TASK DIRECTIONS —
Your reply should consist solely of the lines from the one containing "Where should I" through the end of the data, restated word for word.

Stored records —
━━━

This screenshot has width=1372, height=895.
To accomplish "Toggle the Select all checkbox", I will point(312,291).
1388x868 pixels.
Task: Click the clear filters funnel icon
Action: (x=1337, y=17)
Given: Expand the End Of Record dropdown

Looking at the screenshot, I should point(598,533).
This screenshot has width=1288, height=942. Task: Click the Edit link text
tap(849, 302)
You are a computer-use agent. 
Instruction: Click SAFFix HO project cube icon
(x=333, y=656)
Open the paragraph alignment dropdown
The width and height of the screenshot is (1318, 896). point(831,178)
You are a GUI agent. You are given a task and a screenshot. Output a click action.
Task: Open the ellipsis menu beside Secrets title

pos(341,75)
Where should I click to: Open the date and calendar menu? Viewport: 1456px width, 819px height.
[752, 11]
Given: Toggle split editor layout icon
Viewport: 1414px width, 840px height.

━━━

YOUR SOLUTION —
Where should I click to: Open the date and calendar menu? Viewport: 1456px width, 819px height.
[752, 11]
Given: Toggle split editor layout icon
Viewport: 1414px width, 840px height.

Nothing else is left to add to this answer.